In observation of Thomas Jefferson’s birthday (13 April 1743) it seems appropriate to consider what the passage of the new health care law means for the Jeffersonian principles of liberty and limited government that were once, in his words, “an expression of the American mind.”

We might ask what does the “American mind” look like today? How do Americans view their relationship to the state? Or, perhaps more importantly, how does the state view its relationship to the American people?

The Recovery Act helps confirm that Democrats are the party of centralized, big government.  As I wrote about here, provisions in the new law like the individual mandate, capping flexible savings accounts, and new industry levies further consolidate power in the hands of government, remove control from the individual, and foster a culture of dependence that has come to define so much of American life.

Perhaps there is no better time than today to reconsider Jefferson’s words:

We hold these truths to be self-evident, that all men are created equal, that they are endowed by their Creator with certain unalienable Rights, that among these are Life, Liberty and the pursuit of Happiness.

I know supporters of the new health care law will claim that access to health care is a rightWhile I disagree, I’m willing to engage in the argument. If these supporters believe that health care is a right, we ought to have passed a very different law — one that would have given individuals the greatest freedom of choice, improved care, and made treatment more affordable for all.

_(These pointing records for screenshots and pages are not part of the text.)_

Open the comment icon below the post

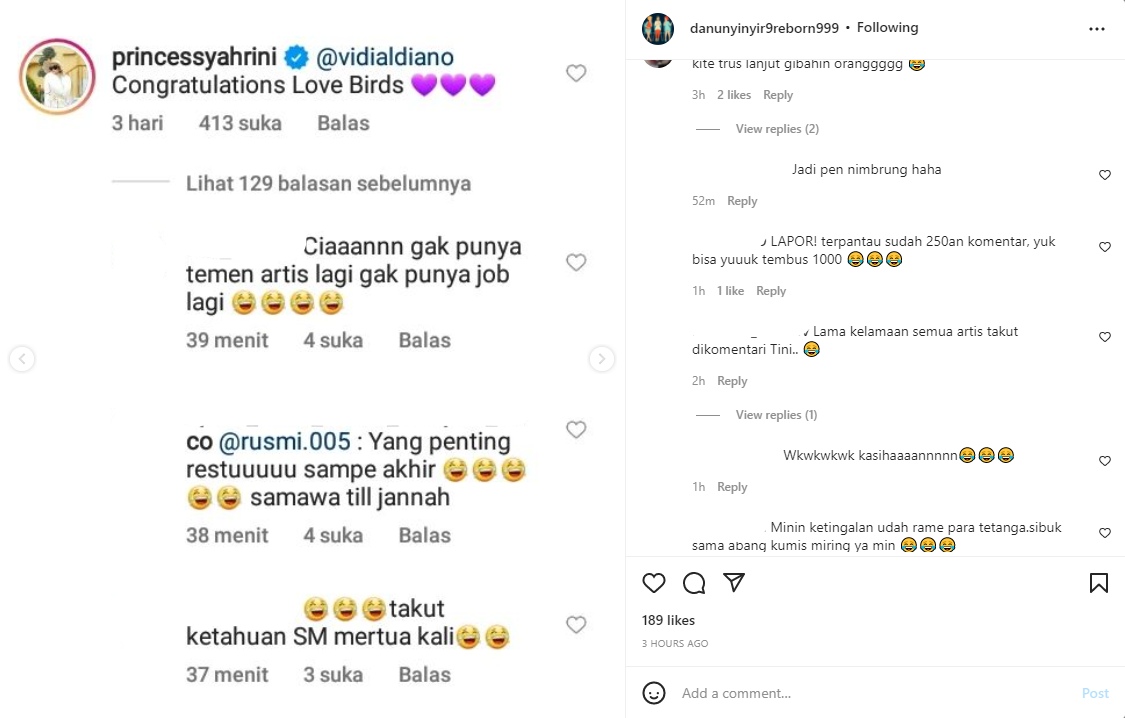(x=694, y=583)
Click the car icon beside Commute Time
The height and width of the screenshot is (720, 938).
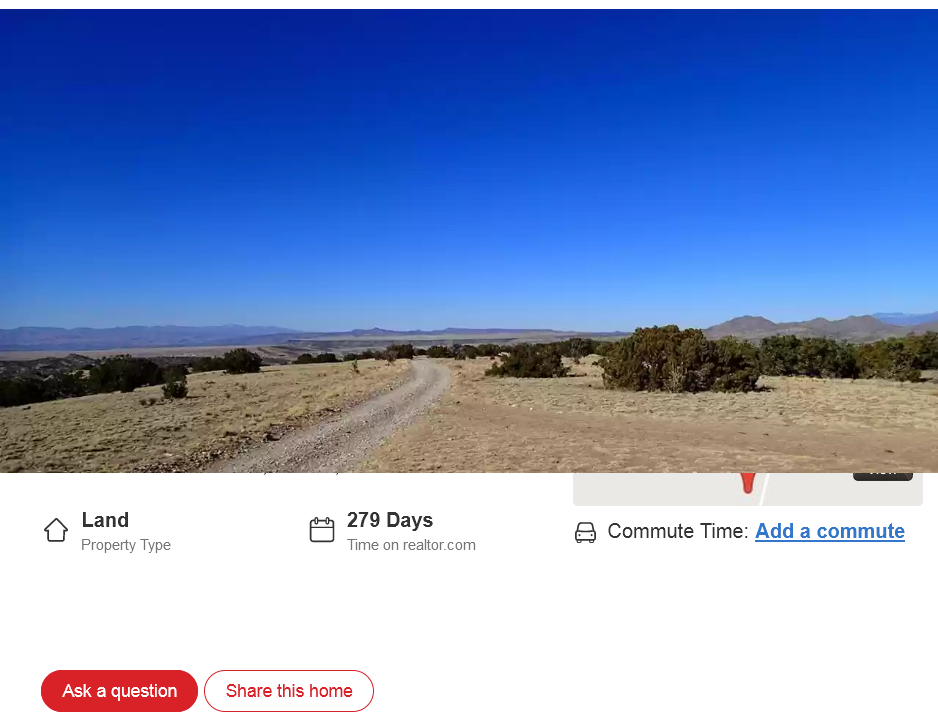pos(585,532)
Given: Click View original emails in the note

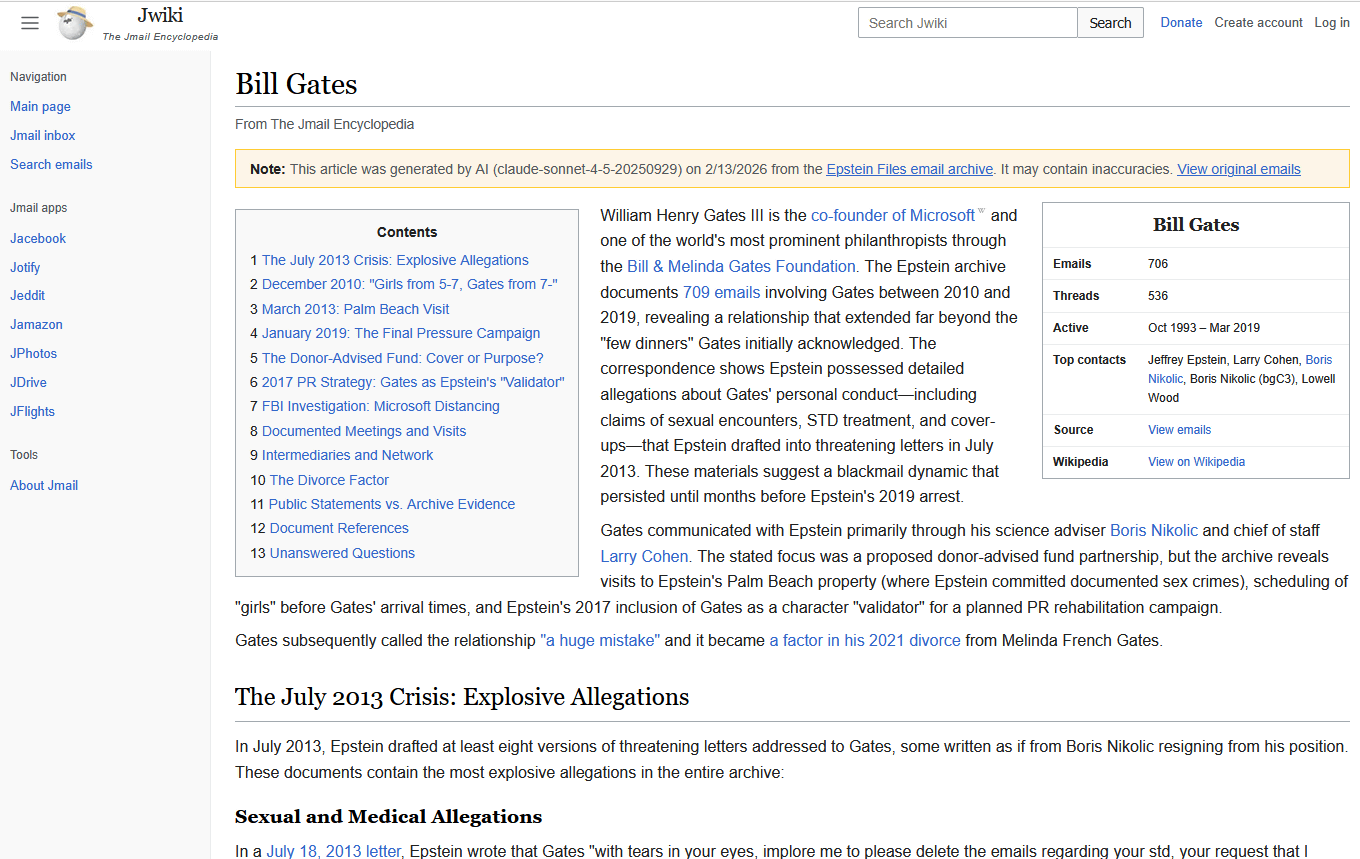Looking at the screenshot, I should coord(1238,169).
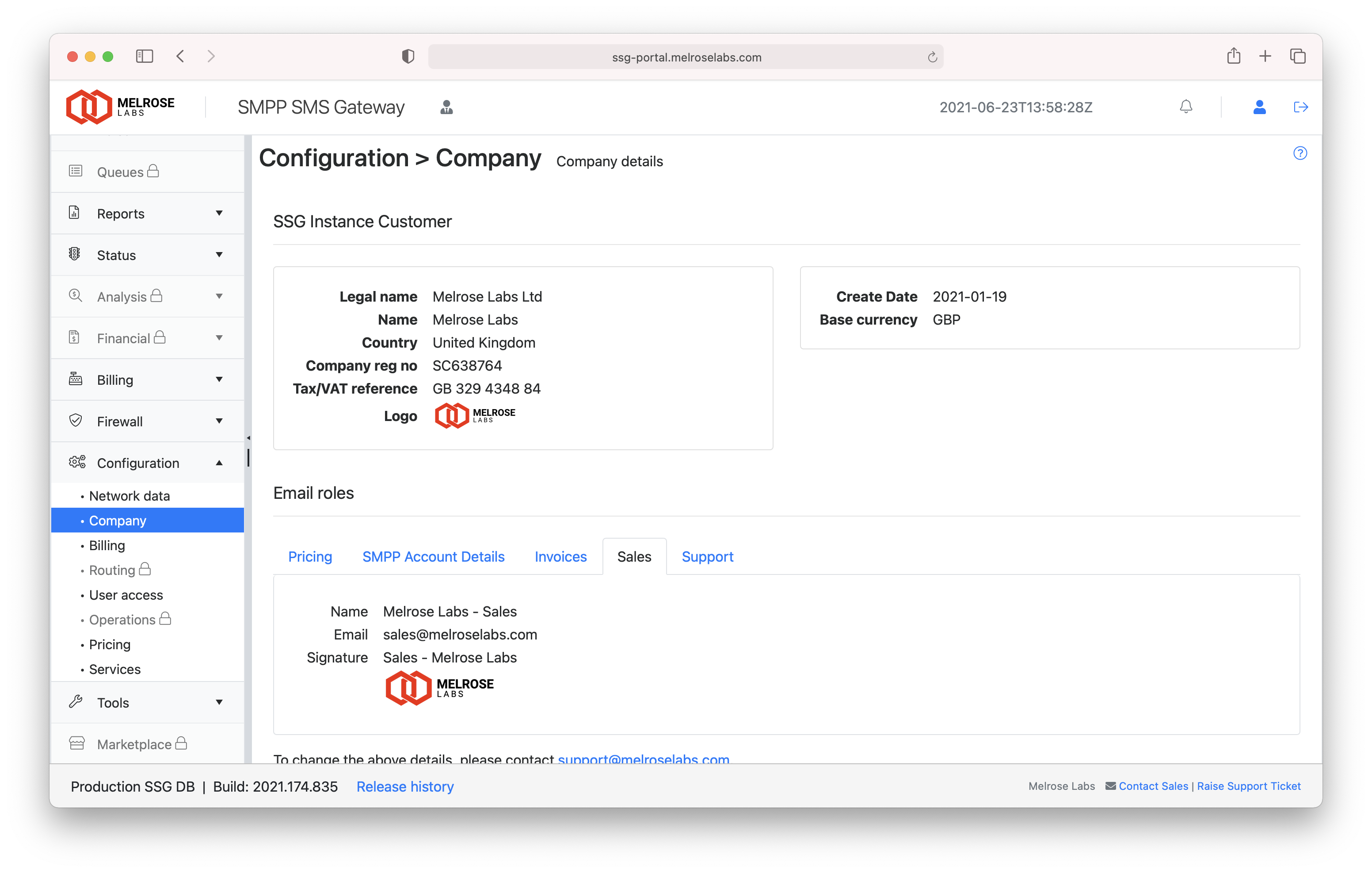
Task: Click the address bar URL field
Action: point(686,57)
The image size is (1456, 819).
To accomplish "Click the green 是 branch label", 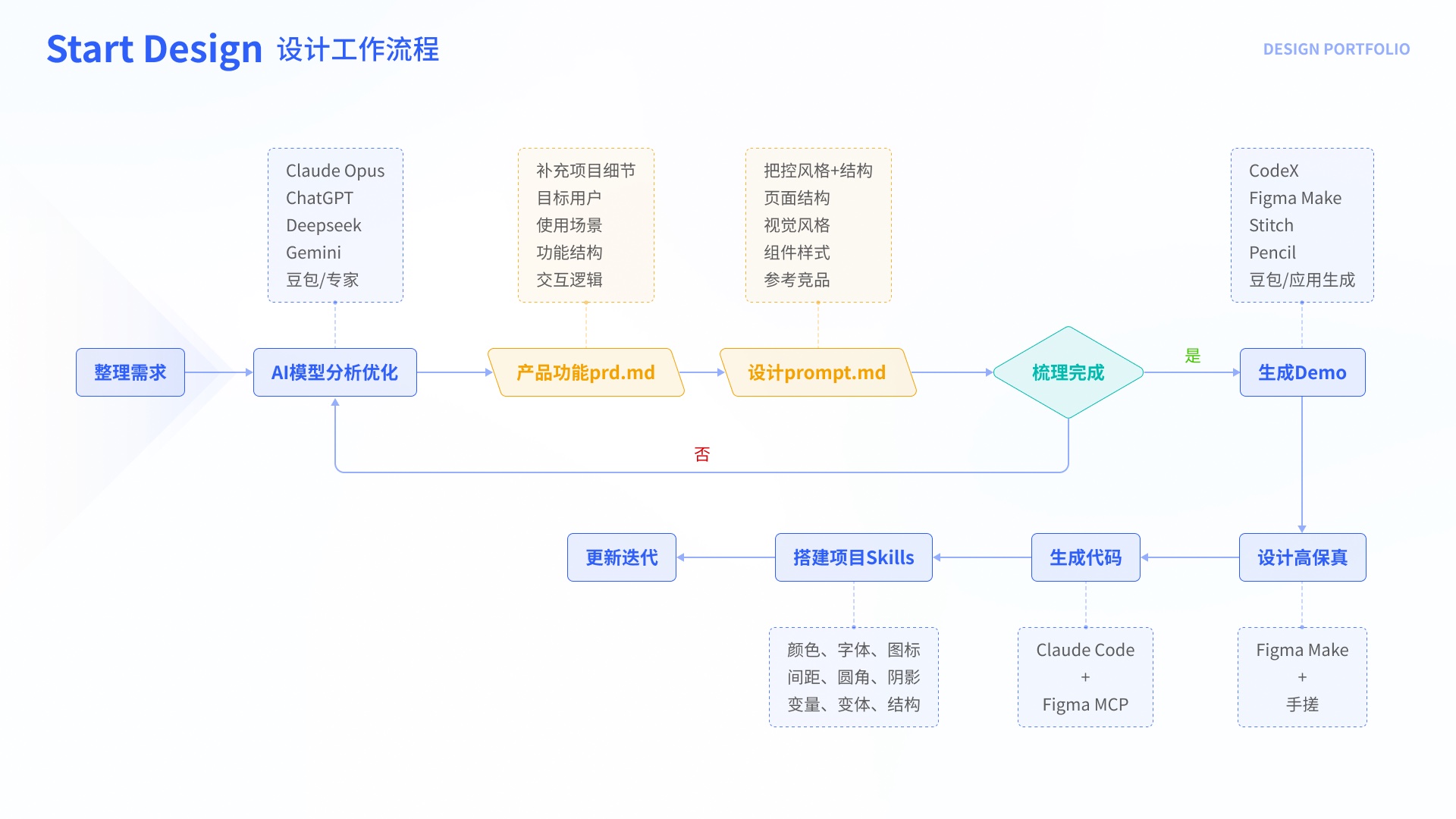I will [x=1193, y=356].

Congress should have pursued a law that would have allowed individuals to be in control of their health care through health savings accounts and long-term health insurance. We should have adjusted the tax system so that individuals could shop for the health insurance that fits their needs, rather than a law that forces private insurance to offer every imaginable service, no matter the cost.  And lawmakers could have engaged in medical malpractice reform, which too often dictates how doctors are practicing medicine. 

A law that simply requires health coverage for all will not provide health care for all. But it will try at the expense of both liberty and the pursuit of happiness. I wonder what Jefferson would think about that.